Bouhired was a member of the Algerian FLN (National Liberation Front). During her trial, she was convicted to have placed a bomb in a cafe in Algiers that killed eleven French colons. She was not the first one to be judged for similar crimes referred by the French colonial administration as “terrorism.” Most of the lawyers who were pleading for accused Algerians were French leftists who were trying to attenuate the circumstances of their client’s crime to the colonial court; a sort of negotiation that proved not to be efficient. Vergès, when he undertook Bouhired’s defense however, used this “rupture strategy,” which consists in rigorously accepting the description of facts that the colonial prosecution deploys, embracing the absence of attenuating circumstances to the crime, and furthermore, to affirm that the accused does not regret her or his crime and would be eager to commit more if given the opportunity.
The point of rupture consists instead in the categorical refusal to recognize the legitimacy of the court itself, as well as the larger authority that it represents. In the case of colonial Algeria, this means denying the right for a French court to judge Algerians, and rather than defending the position of Bouhired, to attack colonialism itself. Vergès, who was particularly fond of the literary genre offered by tragedy as we will see later, regularly tells the story of Bouhired bursting in laughter when receiving her condemnation to death — she was finally pardoned and liberated in 1962 — and the judge reacting to this laughter by telling her: “Do not laugh Miss, this is serious!” The laughter is the most dramatic evidence of the impossibility of a dialogue between the accuser and the accused. As Henri Bergson wrote in Laughter: An Essay on the Meaning of the Comic (1900), laughter is essentially functions on a discrepancy. In this case, the discrepancy consists in what both parties recognize as legitimate authority; the dumbstruck outrage of the judge that betray his absolute impossibility to understand the first thing about Bouhired’s position.
Vergès often refers to Antigone (see this 2009 lecture for example) as paradigmatic of his interpretation of justice — the comparison with tragedy being admittedly a way to dramatize his own role.

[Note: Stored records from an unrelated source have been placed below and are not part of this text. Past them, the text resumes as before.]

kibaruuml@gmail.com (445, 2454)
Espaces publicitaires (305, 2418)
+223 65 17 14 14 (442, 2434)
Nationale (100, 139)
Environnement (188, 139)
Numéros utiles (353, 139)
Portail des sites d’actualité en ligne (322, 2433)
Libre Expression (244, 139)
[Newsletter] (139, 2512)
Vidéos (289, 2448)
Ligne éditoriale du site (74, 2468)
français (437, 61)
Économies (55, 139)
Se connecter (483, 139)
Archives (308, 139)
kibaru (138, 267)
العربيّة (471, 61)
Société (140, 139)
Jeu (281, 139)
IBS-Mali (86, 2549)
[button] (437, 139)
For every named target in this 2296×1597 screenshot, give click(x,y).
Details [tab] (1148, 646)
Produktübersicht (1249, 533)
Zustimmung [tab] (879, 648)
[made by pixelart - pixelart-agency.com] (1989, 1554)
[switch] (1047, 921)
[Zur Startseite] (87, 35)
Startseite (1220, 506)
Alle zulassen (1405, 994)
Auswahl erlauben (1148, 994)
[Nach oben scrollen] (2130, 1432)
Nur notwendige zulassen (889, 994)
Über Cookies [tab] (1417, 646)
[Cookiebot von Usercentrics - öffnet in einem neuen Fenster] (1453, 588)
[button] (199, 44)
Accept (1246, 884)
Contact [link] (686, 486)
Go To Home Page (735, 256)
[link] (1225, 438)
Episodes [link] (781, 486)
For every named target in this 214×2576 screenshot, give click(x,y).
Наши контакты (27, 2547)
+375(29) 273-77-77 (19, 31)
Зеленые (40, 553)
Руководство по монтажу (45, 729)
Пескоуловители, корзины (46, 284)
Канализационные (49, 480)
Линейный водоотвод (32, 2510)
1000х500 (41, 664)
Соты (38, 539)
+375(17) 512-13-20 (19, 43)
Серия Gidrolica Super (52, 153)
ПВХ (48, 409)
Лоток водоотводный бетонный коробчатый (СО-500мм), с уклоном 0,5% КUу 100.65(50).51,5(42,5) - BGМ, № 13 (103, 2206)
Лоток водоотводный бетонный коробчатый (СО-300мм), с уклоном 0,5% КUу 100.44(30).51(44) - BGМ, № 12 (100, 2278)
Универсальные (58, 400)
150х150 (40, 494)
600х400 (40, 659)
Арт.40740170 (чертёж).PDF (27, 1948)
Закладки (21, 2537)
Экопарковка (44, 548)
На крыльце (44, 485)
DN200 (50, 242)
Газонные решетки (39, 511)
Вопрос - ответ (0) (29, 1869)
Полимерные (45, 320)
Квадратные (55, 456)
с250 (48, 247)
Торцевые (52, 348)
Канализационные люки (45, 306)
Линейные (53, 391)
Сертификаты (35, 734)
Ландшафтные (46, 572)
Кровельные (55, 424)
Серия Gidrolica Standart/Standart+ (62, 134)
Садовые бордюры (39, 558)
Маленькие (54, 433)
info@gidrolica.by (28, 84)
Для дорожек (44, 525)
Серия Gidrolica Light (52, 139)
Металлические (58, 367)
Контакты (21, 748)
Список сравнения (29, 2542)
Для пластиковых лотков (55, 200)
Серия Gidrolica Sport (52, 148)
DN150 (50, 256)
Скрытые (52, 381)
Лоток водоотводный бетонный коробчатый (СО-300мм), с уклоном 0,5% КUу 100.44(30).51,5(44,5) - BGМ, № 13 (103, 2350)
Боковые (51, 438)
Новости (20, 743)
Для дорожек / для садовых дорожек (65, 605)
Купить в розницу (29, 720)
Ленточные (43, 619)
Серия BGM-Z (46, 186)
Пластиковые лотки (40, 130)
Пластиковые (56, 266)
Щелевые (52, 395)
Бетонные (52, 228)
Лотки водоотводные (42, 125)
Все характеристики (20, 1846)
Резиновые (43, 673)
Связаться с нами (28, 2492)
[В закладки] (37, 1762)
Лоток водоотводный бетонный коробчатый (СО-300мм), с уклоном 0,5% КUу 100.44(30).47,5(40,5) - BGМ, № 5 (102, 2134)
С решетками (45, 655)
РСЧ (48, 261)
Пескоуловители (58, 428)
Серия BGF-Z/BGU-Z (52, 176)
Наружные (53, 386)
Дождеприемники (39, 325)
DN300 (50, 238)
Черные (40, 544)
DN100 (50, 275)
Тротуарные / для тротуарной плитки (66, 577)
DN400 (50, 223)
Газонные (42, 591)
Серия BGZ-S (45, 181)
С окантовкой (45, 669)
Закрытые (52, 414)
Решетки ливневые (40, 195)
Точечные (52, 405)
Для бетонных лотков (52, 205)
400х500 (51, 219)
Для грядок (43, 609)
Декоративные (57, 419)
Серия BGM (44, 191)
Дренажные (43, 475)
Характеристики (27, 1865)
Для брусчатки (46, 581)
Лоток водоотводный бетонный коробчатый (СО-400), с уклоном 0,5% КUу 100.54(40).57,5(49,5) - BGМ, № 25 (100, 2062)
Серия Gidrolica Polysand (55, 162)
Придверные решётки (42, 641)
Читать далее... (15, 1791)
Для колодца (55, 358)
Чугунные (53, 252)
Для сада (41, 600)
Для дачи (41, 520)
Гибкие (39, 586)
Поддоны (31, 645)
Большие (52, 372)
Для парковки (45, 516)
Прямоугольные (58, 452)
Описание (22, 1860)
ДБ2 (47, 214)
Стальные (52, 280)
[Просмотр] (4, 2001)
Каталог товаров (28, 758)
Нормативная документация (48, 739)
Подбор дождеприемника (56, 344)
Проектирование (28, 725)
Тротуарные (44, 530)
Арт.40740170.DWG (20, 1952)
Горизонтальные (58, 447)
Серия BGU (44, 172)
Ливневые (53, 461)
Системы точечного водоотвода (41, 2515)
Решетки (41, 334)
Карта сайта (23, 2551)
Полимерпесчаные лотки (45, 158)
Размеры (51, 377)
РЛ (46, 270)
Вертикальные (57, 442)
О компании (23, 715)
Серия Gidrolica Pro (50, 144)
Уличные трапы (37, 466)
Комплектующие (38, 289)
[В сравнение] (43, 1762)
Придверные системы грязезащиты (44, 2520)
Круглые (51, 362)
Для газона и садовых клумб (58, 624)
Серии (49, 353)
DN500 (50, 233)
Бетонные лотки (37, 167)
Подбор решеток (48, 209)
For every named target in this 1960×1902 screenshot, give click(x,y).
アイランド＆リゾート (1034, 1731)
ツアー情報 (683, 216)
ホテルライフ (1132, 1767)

In the past, I have analyse the difference between two types of crimes (see past article): the selfish crime (murdering someone for one’s own interest for example) and the crime against the law itself (like in the case of Rosa Park sitting in the white section of the Montgomery bus). Antigone, however, offers a third type: the necessary crime. Such a crime is not a crime against the law itself but, rather, a crime that is characterized by the impossibility of its perpetrator not to commit it, and therefore also by the acceptance of its consequences. Antigone cannot not bury her brother Polynice after he was killed by the ruler himself, her uncle King Creon. The latter who had forbid anyone to bury Polynice, judges Antigone and condemns her to death. She does not try to defend herself; on the contrary, she attacks the legitimacy of Creon to have issued such an unjust order.
Bouhired and Antigone’s stories carry similarities indeed. Their trials do not have for subject their crime, but rather, they investigate and debate the very rationale of the system (colonial for Bouhired, despotic for Antigone) of which the court is fully part. What Vergès noticed with Bouhired’s trial and the rest of cases he took in his life, is that the dramatization of the court simultaneously affirms a legitimacy and offers the conditions for it to be contested. There can be what is commonly called “simulacrum of justice” only if all parties involved in this dramatization take the parts that they are being attributed. The rupture evoked by Vergès precisely consists in refusing this role and returning the spotlight that a court has meticulously constructed against it.